Recorded data Start Marker

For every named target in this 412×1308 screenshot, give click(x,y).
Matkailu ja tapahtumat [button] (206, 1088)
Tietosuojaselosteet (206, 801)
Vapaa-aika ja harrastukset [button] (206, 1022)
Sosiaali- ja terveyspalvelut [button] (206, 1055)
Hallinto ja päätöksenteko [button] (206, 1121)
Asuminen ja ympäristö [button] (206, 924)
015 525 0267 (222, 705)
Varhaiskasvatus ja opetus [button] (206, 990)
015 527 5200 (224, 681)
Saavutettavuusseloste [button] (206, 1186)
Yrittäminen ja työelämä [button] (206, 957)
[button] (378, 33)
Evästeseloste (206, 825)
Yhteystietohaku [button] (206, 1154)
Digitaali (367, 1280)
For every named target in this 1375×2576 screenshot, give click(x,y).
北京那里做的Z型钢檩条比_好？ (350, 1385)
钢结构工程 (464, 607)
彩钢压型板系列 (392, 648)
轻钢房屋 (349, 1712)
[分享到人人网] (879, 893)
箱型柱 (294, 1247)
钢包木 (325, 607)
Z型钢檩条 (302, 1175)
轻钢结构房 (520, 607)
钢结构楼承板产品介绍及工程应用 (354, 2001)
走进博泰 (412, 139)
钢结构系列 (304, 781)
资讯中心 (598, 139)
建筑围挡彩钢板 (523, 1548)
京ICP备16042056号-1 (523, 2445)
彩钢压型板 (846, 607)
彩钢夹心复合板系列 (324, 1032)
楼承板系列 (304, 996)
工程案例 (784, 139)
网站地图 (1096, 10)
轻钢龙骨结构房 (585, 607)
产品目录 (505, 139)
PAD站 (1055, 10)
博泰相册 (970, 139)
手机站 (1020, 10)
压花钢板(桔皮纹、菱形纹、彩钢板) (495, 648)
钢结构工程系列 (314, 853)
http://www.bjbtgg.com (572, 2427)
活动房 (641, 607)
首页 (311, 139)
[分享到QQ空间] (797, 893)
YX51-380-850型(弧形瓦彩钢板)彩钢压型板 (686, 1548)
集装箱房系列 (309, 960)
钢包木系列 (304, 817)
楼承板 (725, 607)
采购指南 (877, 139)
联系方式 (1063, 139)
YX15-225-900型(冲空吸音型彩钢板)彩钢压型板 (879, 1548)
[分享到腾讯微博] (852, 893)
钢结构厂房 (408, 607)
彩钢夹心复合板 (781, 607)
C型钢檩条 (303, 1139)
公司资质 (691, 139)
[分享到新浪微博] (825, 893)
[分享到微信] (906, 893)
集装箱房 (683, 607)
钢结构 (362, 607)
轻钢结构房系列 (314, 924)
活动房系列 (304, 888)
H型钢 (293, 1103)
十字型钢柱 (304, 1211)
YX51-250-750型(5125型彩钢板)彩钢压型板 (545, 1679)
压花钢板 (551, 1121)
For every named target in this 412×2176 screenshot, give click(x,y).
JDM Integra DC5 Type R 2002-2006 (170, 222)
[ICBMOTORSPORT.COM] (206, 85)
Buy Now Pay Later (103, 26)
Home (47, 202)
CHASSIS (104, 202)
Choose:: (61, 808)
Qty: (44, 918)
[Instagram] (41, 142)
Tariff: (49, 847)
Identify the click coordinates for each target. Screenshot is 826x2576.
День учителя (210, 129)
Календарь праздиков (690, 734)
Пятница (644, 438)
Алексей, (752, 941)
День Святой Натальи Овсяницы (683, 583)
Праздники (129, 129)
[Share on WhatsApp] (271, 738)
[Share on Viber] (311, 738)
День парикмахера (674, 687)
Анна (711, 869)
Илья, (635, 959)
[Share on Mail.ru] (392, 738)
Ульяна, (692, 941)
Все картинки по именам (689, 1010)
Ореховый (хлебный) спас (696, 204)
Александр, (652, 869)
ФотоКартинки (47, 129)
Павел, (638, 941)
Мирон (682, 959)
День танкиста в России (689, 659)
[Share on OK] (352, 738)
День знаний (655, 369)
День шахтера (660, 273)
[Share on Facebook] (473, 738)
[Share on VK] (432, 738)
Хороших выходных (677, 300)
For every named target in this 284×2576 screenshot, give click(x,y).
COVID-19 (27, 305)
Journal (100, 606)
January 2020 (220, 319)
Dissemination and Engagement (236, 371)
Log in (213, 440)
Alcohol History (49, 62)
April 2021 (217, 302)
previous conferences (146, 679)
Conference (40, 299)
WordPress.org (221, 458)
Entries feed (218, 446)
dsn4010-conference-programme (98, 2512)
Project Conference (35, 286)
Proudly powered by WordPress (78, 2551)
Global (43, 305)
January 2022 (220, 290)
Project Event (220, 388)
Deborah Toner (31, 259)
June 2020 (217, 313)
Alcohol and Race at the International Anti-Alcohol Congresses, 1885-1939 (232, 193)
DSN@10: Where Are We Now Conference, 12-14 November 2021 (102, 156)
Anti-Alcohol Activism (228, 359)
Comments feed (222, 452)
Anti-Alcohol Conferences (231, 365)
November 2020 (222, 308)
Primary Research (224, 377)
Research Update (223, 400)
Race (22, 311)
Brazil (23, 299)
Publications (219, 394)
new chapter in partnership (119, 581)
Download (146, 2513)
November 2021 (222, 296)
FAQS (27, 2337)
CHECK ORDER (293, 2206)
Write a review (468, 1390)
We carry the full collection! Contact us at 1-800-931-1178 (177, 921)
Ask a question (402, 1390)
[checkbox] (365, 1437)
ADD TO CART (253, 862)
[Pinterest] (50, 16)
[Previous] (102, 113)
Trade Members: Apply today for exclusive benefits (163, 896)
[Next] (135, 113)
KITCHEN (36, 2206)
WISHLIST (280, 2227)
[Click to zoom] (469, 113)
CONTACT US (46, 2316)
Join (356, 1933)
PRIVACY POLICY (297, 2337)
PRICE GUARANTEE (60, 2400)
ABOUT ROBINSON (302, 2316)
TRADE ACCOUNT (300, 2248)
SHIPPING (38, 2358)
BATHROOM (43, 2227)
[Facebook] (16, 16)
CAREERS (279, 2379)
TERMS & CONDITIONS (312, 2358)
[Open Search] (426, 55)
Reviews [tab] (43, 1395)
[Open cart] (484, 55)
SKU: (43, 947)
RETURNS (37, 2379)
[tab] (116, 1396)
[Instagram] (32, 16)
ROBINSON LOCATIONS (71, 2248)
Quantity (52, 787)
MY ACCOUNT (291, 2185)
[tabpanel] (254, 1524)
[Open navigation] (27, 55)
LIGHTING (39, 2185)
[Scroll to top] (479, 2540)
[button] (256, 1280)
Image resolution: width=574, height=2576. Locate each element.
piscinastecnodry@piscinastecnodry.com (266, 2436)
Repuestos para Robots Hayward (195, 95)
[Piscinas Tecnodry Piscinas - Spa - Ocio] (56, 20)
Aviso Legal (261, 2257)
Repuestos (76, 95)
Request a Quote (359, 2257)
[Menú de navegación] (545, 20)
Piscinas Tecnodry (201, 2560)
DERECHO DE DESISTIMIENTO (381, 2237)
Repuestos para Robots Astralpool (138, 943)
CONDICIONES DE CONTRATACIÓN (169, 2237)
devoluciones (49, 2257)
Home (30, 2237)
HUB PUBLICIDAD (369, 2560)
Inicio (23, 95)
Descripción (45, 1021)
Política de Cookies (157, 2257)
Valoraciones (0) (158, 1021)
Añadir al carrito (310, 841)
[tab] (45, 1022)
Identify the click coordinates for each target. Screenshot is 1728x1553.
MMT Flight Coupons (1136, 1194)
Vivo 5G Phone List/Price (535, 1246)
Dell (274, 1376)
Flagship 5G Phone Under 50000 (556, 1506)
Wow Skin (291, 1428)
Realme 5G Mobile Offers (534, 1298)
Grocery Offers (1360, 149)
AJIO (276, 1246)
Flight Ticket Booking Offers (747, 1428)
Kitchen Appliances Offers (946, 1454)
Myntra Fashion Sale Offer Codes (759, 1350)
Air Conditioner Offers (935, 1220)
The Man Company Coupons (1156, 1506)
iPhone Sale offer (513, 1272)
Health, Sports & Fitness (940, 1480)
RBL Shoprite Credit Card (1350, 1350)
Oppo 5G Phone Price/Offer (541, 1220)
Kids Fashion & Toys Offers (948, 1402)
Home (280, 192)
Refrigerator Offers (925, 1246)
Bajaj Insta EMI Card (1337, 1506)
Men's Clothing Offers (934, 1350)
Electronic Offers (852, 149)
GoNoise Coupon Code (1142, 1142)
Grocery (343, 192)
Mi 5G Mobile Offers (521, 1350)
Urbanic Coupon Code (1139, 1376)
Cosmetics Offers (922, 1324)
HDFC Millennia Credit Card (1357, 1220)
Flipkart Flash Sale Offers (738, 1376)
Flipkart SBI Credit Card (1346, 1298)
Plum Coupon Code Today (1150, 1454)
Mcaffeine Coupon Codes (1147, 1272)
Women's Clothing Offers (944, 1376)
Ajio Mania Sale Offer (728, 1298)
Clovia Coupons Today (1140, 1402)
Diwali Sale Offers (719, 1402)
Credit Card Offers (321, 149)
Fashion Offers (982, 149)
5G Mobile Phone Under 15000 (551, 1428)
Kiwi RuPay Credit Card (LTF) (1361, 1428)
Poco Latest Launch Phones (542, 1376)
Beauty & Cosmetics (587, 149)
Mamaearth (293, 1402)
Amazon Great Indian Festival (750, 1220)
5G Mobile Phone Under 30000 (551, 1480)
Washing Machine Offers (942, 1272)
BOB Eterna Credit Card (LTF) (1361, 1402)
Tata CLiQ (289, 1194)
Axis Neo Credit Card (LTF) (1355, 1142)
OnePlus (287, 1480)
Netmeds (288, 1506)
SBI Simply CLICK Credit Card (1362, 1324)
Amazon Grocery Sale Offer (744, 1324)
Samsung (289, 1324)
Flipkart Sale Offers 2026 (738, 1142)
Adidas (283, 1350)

Recorded data End Marker

### [Your instructions]
Among the entries, find each line that includes the string "Robots" and copy it.

### [Expected answer]
Repuestos para Robots Hayward (195, 95)
Repuestos para Robots Astralpool (138, 943)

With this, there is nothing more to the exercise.